"""
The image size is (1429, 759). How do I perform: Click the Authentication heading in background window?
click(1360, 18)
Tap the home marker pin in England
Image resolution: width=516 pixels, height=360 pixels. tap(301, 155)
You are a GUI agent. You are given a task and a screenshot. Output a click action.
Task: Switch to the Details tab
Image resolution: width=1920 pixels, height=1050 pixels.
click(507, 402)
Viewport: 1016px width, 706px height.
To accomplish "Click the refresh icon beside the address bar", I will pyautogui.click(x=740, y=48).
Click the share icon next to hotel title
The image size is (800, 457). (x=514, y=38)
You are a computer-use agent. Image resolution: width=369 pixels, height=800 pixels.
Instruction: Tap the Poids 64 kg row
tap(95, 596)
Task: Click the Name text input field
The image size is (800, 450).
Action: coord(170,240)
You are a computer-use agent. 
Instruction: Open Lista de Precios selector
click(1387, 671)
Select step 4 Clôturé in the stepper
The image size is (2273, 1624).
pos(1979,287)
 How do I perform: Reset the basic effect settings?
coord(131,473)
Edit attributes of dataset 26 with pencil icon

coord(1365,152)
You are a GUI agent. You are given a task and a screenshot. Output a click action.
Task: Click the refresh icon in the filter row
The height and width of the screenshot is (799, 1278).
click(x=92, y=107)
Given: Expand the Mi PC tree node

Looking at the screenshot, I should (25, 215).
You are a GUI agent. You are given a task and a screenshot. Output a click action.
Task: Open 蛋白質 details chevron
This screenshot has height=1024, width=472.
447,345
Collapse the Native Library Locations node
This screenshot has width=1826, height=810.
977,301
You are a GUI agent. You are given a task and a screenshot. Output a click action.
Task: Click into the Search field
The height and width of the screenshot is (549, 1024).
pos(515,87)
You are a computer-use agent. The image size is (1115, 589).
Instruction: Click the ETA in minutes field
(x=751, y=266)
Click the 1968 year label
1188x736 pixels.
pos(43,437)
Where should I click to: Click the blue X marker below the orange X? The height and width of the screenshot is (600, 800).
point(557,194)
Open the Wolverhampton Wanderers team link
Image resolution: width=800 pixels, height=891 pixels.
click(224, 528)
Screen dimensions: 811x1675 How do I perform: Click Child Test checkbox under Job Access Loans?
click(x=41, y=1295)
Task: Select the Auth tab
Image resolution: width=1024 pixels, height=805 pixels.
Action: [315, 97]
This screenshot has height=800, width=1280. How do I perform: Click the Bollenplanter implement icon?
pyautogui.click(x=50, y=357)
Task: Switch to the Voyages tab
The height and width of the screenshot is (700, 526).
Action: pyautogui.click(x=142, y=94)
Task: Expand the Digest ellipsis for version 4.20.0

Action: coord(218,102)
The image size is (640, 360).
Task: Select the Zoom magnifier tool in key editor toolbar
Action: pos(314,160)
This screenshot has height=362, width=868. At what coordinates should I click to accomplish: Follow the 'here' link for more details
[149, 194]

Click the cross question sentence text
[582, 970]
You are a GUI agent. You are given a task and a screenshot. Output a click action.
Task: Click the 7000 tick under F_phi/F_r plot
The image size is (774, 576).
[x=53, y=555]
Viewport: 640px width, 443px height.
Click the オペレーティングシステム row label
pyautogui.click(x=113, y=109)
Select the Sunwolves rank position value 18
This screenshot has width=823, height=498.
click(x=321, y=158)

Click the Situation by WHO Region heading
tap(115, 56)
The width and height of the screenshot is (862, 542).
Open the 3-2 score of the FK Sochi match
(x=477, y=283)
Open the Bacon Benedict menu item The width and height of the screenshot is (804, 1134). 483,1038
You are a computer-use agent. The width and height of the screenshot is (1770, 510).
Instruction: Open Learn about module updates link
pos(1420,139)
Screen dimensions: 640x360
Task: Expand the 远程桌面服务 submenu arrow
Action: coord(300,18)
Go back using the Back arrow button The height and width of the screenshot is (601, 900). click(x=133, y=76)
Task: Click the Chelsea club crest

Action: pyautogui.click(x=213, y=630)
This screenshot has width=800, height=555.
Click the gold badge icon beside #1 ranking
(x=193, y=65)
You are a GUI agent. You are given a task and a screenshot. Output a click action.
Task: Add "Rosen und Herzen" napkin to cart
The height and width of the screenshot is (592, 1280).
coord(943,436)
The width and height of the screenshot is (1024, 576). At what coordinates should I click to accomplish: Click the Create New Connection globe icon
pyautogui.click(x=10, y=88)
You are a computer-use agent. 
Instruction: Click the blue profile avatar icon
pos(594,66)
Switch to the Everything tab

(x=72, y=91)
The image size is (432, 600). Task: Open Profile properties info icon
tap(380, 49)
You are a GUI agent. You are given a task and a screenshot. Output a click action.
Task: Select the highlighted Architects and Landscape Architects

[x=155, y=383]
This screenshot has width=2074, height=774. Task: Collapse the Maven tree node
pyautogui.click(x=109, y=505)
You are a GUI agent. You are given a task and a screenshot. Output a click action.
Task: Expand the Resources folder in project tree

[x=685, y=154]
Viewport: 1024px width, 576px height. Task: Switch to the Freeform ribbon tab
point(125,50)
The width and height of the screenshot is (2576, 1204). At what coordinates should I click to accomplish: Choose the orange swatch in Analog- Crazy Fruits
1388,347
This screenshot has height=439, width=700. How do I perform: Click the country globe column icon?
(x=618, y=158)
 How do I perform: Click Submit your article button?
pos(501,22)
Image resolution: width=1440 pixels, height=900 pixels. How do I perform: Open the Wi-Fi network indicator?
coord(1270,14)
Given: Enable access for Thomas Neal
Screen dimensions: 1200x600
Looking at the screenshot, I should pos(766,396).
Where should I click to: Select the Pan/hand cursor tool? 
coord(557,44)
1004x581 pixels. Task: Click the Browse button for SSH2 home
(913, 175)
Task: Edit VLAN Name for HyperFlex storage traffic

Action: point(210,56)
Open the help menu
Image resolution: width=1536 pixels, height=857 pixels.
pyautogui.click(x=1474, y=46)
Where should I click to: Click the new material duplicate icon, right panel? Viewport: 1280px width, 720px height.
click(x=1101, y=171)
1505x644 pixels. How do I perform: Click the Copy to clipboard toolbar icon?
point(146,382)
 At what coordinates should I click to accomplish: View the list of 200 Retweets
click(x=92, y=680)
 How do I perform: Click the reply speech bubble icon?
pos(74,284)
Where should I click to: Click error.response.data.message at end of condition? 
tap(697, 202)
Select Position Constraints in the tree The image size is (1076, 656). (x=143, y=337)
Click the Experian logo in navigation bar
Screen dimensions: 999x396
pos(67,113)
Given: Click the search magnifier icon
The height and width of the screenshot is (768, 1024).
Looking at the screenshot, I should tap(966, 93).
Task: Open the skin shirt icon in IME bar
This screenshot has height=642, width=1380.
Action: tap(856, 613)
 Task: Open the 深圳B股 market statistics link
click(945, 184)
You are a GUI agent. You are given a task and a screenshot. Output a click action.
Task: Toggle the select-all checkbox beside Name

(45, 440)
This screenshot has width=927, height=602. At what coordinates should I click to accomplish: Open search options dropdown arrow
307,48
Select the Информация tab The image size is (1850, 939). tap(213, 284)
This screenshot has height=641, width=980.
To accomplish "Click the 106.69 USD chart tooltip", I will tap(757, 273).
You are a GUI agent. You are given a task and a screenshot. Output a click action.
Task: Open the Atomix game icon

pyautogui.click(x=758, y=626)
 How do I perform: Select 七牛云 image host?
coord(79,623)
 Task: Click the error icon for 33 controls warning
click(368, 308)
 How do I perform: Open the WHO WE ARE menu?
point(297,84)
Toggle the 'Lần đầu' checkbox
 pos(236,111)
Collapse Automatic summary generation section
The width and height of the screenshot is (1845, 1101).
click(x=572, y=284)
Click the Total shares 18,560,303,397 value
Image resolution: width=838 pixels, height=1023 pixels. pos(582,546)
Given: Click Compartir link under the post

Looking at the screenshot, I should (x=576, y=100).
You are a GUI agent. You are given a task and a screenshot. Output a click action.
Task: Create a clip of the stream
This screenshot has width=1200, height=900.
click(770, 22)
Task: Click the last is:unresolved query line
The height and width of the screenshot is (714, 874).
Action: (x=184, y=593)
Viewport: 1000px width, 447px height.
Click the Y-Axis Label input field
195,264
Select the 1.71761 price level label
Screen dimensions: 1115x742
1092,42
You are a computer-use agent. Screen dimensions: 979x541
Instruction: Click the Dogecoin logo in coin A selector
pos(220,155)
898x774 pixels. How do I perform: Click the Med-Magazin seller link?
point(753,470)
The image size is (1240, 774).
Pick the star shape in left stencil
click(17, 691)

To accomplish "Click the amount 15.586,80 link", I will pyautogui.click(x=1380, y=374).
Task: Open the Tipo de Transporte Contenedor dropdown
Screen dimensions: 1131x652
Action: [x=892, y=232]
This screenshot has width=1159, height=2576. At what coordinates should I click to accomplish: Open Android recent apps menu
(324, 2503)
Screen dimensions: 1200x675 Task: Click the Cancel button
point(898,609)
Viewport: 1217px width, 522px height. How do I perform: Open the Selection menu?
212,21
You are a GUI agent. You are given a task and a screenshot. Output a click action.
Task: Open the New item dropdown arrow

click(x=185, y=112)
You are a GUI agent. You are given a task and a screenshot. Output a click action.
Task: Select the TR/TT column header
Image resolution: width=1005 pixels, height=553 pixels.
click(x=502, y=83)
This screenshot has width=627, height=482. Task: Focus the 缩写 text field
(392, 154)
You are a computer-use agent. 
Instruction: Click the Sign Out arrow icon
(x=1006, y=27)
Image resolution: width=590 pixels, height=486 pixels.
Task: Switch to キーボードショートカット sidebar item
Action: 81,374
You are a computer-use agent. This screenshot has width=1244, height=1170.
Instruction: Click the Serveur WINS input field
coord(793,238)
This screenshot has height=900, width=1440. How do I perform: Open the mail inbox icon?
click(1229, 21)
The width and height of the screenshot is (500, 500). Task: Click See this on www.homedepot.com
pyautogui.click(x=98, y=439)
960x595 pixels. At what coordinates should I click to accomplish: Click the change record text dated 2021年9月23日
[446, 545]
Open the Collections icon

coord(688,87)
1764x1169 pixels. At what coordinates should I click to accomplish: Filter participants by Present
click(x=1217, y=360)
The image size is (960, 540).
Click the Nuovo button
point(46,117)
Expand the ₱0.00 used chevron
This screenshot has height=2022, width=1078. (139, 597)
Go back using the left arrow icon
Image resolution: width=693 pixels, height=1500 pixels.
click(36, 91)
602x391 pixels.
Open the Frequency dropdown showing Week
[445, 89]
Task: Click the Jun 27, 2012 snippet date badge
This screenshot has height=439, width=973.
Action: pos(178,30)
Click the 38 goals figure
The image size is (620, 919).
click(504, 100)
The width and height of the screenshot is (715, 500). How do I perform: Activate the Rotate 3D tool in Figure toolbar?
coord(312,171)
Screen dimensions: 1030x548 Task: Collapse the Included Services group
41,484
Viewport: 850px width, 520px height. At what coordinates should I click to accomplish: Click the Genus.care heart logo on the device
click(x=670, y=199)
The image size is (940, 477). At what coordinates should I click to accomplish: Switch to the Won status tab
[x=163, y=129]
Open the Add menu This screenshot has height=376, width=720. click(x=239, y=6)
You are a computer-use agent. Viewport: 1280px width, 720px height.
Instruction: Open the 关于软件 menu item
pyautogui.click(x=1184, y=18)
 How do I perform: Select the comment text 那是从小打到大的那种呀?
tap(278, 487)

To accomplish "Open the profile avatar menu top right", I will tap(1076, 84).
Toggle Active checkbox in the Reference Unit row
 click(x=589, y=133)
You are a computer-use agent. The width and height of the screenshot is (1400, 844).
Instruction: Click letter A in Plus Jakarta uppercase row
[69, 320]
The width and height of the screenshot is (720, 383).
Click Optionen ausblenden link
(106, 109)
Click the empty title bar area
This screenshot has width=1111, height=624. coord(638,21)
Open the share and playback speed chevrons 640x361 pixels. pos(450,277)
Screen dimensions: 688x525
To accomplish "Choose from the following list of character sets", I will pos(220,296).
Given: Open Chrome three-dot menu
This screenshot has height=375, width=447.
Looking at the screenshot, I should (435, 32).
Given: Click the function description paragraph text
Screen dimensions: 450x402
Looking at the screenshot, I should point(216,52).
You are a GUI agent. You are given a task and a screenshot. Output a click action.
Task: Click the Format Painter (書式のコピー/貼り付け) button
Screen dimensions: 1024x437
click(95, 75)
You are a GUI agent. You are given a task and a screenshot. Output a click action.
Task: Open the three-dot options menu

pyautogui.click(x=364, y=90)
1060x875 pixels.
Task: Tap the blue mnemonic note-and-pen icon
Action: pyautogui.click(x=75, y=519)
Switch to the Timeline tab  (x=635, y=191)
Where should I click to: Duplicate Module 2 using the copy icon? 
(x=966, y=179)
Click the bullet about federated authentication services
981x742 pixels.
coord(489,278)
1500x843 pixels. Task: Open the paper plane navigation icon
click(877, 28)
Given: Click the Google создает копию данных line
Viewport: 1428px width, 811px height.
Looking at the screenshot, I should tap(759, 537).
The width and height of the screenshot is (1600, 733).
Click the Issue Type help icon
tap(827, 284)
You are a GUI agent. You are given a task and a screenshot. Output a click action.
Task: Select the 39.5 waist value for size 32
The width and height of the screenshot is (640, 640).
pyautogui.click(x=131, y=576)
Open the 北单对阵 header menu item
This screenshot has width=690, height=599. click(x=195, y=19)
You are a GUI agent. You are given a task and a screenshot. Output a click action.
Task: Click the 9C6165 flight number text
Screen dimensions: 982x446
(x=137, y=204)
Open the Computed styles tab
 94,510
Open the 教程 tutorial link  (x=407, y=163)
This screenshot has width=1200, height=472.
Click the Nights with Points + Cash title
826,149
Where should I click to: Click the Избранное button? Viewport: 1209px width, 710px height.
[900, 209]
"""
» **TASK TO CARRY OUT**:
Pick out every line above that contains the word "computer" and copy it.

» **YOUR RESPONSE**:
You are a computer-use agent. Image resolution: width=369 pixels, height=800 pixels.
You are a computer-use agent. 
You are a computer-use agent. The image size is (1115, 589).
You are a computer-use agent. The width and height of the screenshot is (1770, 510).
You are a computer-use agent. 
You are a computer-use agent. Screen dimensions: 979x541
You are a computer-use agent. 
You are a computer-use agent. This screenshot has width=1244, height=1170.
You are a computer-use agent. Viewport: 1280px width, 720px height.
You are a computer-use agent. The width and height of the screenshot is (1400, 844).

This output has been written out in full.